** Work to complete **
Verbatim output required. Print the data in full.
━━━ Records for the task
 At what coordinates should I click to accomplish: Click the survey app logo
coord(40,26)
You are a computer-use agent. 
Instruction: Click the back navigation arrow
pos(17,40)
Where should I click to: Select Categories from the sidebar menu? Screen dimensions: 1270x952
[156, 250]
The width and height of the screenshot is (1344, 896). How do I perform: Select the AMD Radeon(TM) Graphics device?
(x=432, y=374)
━━━━━━
** Exercise solution **
 At what coordinates should I click to accomplish: Click the survey app logo
coord(40,26)
You are a computer-use agent. 
Instruction: Click the back navigation arrow
pos(17,40)
Where should I click to: Select Categories from the sidebar menu? Screen dimensions: 1270x952
[156, 250]
The width and height of the screenshot is (1344, 896). How do I perform: Select the AMD Radeon(TM) Graphics device?
(x=432, y=374)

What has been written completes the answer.